Published On: Sun, Mar 17th, 2024

Russian elections 2024: Results in full as Vladimir Putin secures record fifth term | World | News

Vladimir Putin has secured 87 percent of the vote in Russia‘s presidential election, according to an exit poll reported by Russian state media.

Results of the exit poll from the All-Russian Centre for the Study of Public Opinion (VTsIOM) were reported at about 6pm on Sunday (March 17).

TASS reports the poll shows second place will be taken by Communist Party candidate Nikolai Kharitonovt, with 4.6 percent.

Vladislav Davankov from the New People on 4.2 percent will come third and fourth will be the leader of the LDPR Leonid Slutsky, who is on three percent, according to the exit poll. It reports another 1.2 percent of ballots will be “invalidated”.

Russia today (March 17) ended three days of voting which began on Friday in a presidential election that was all but certain to extend President Vladimir Putin’s rule by six more years after he stifled dissent.

At least half a dozen cases of vandalism at polling stations were reported, including a firebombing and several people pouring dyed liquid into ballot boxes.

The election took place against the backdrop of a ruthless crackdown that has crippled independent media and prominent rights groups and given Putin full control of the political system.

It also came as Moscow’s war in Ukraine entered its third year. Russia has the advantage on the battlefield, where it is making small, if slow, gains.

A Russian missile strike on the port city of Odesa killed at least 14 people on Friday, local officials said.

Ukraine, meanwhile, has made Moscow look vulnerable behind the front line: Long-range drone attacks have struck deep inside Russia, while high-tech drones have put its Black Sea fleet on the defensive.

Russian regions bordering Ukraine have reported several attempts by Ukrainian fighters to take towns this week. Kremlin spokesman Dmitry Peskov said on Friday it was “beyond any doubt they are related one way or another to attempts to cast a shadow on the elections”.

Voters cast their ballots from Friday until late on Sunday at polling stations across the vast country’s 11 time zones, in illegally annexed regions of Ukraine and online.

Polling took place in a tightly controlled environment where Putin faced competition from only three token rivals.
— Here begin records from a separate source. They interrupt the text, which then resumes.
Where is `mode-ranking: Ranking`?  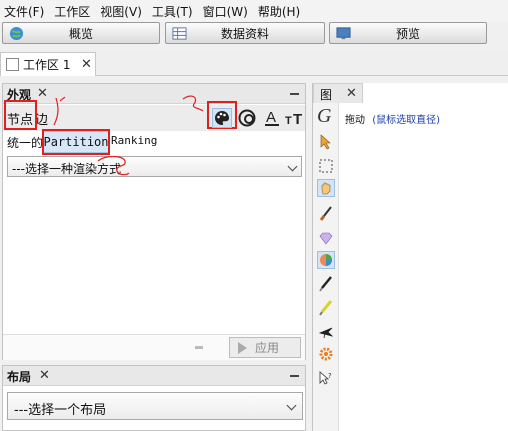
mode-ranking: Ranking is located at coordinates (134, 140).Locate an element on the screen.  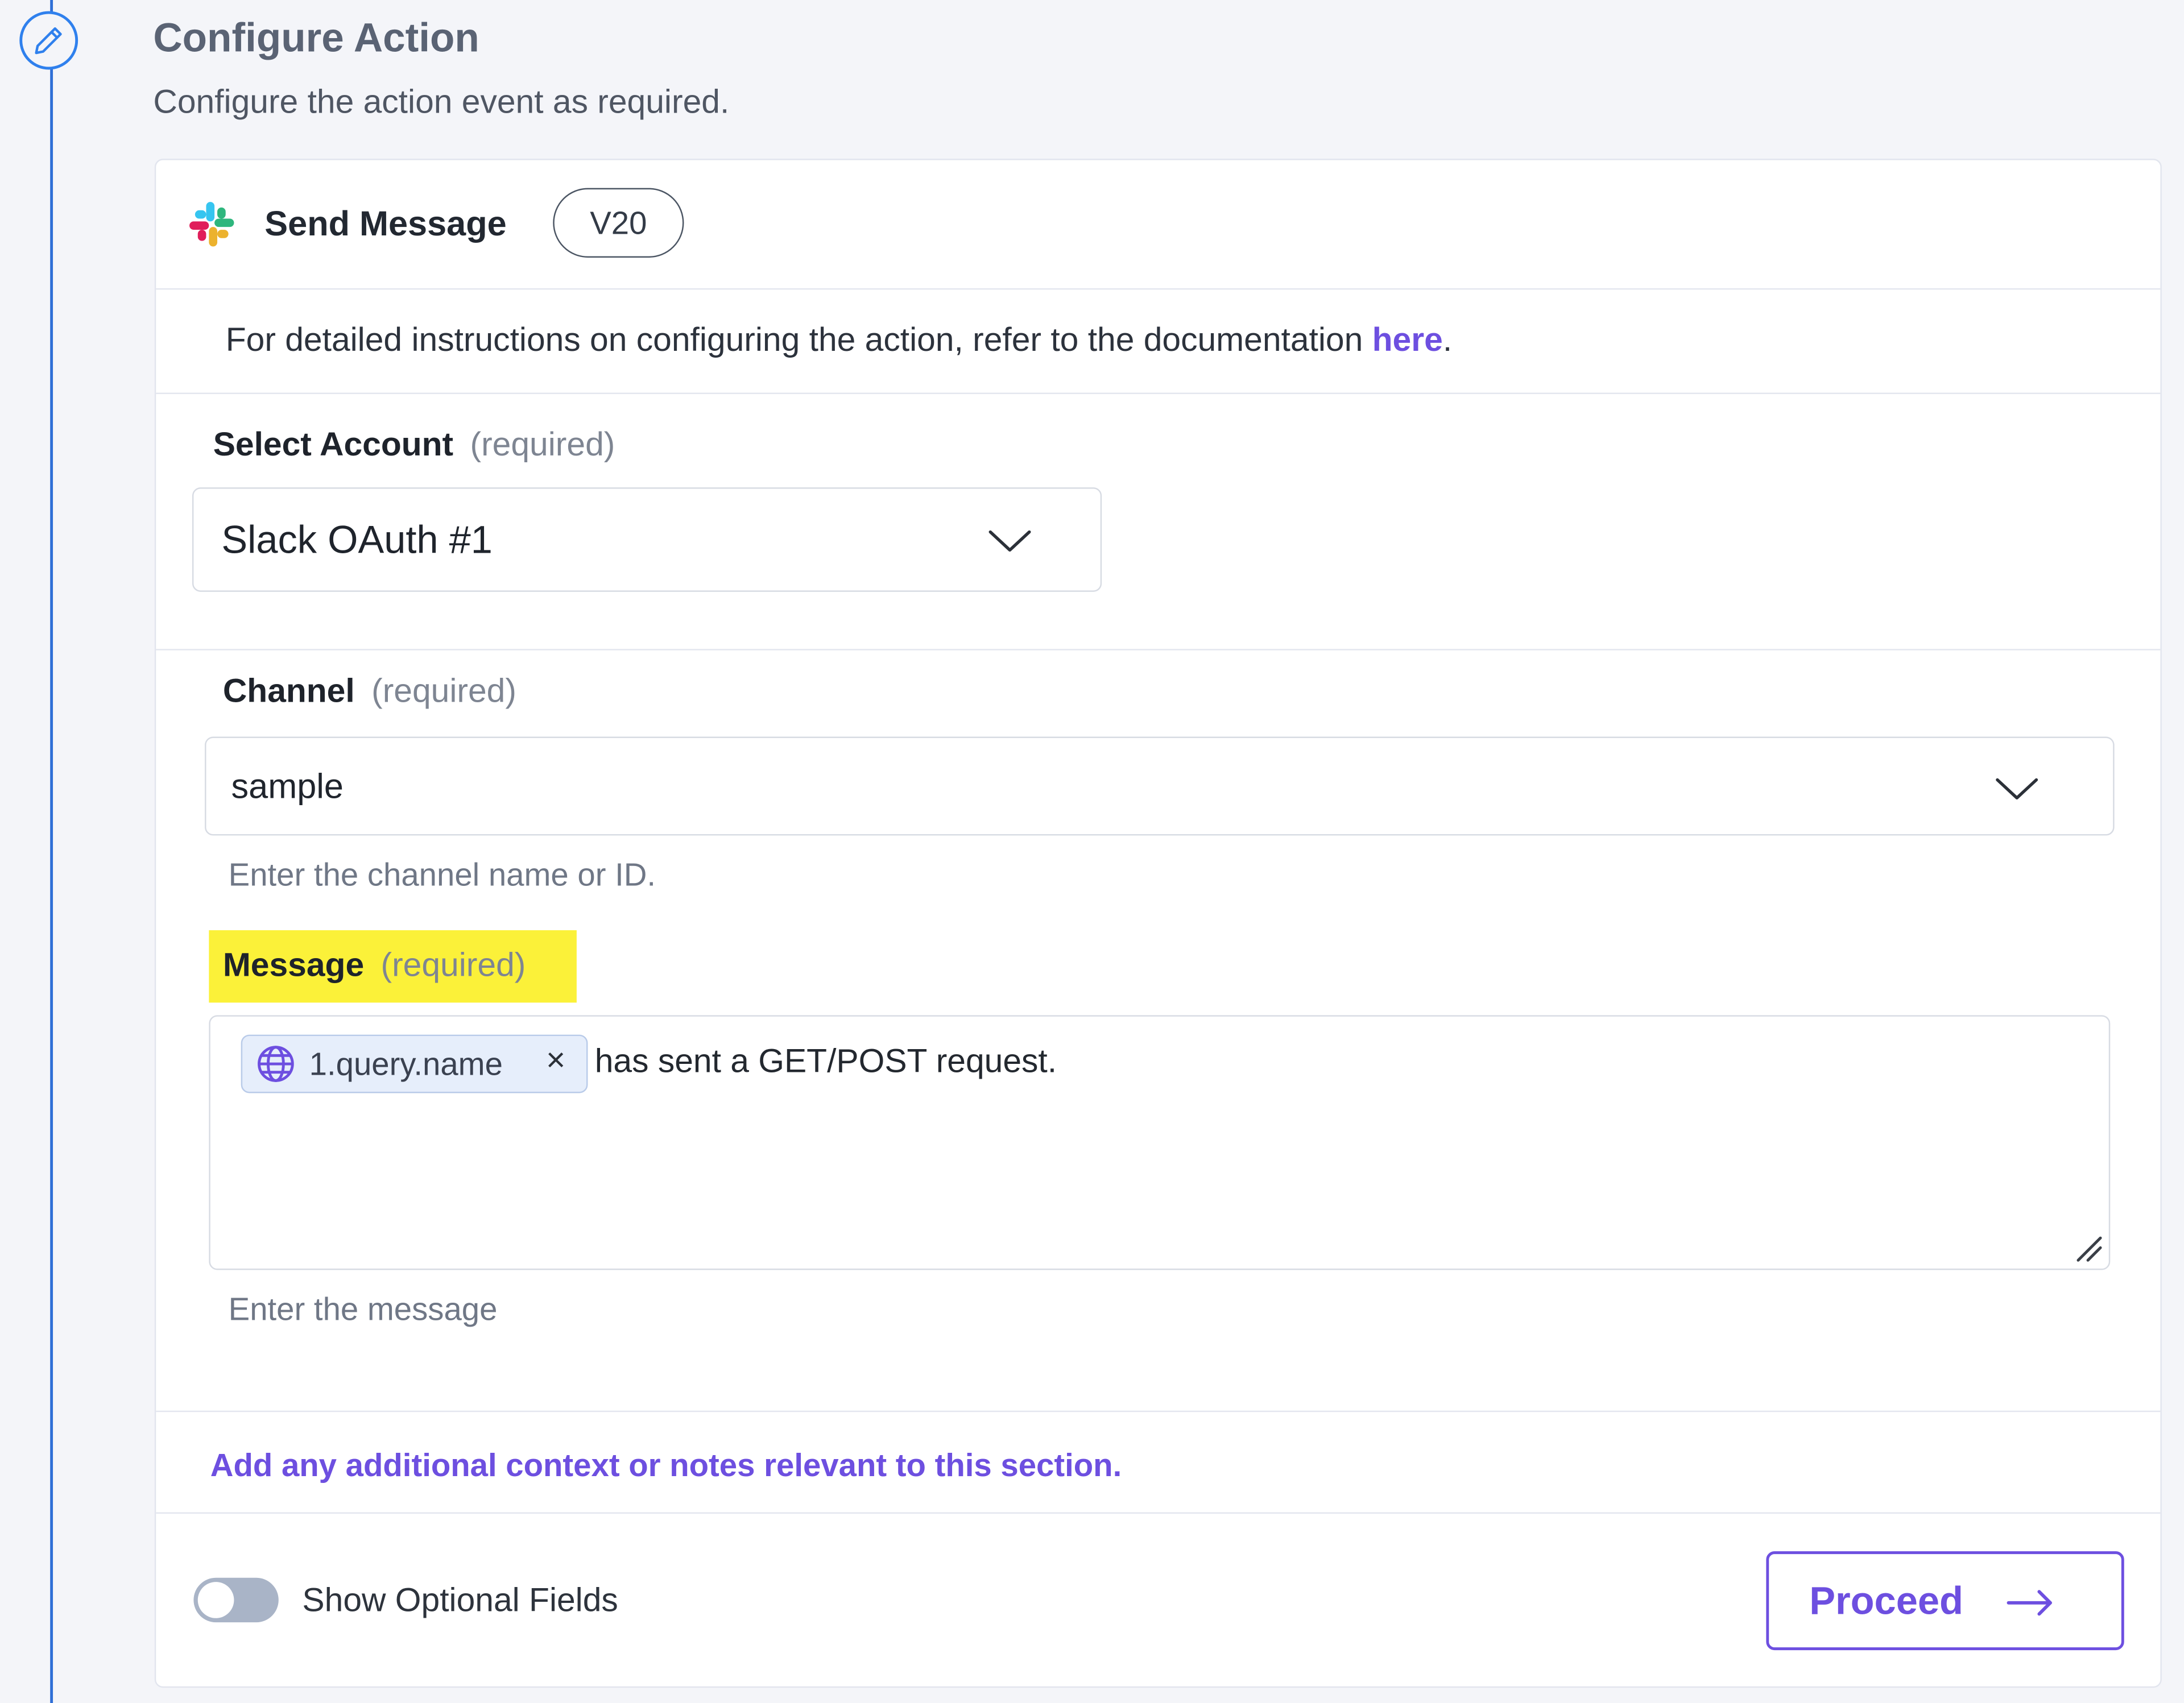
action-title: Send Message is located at coordinates (386, 225).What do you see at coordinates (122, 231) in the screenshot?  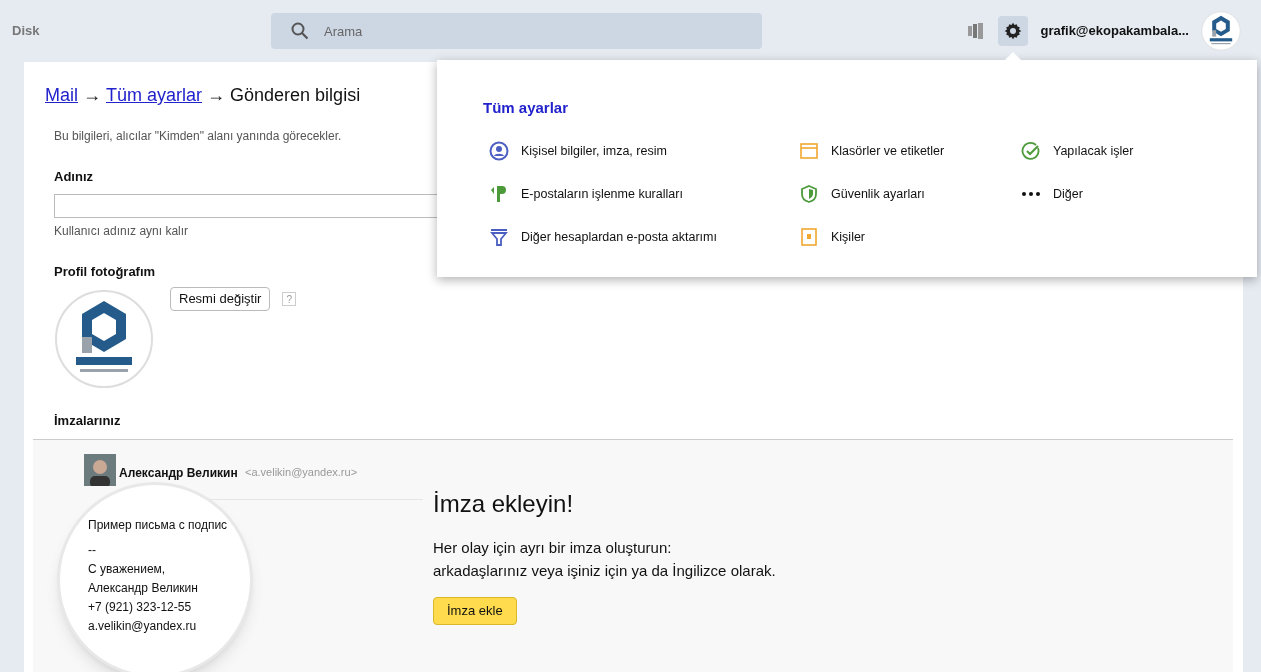 I see `name-hint: Kullanıcı adınız aynı kalır` at bounding box center [122, 231].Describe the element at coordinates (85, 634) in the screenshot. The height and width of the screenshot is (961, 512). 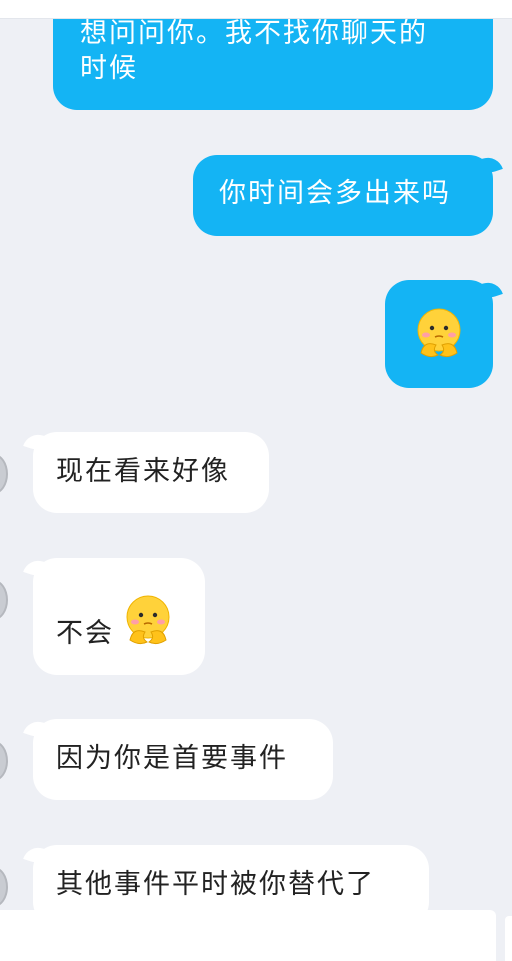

Public criticism of him or his war in Ukraine is stifled.

Putin’s fiercest political foe, Alexei Navalny, died in an Arctic prison last month, while other critics are either in jail or exile.

Beyond the fact voters had virtually no choice, independent monitoring of the election was extremely limited.

Mr Navalny’s associates had urged those unhappy with Putin or the war to protest by going to the polls at noon on Sunday – queues outside a number of polling stations both inside Russia and at its embassies around the world appeared to swell at that time.

Among those heeding the call was Yulia Navalnaya, Mr Navalny’s widow, who joined a long line at the Russian Embassy in Berlin as some in the crowd applauded and chanted her name.

Asked whether she had a message for Putin ahead of the result, Mrs Navalnaya replied: “Please stop asking for messages from me or from somebody for Mr. Putin.

“There could be no negotiations and nothing with Mr. Putin, because he’s a killer. He’s a gangster.”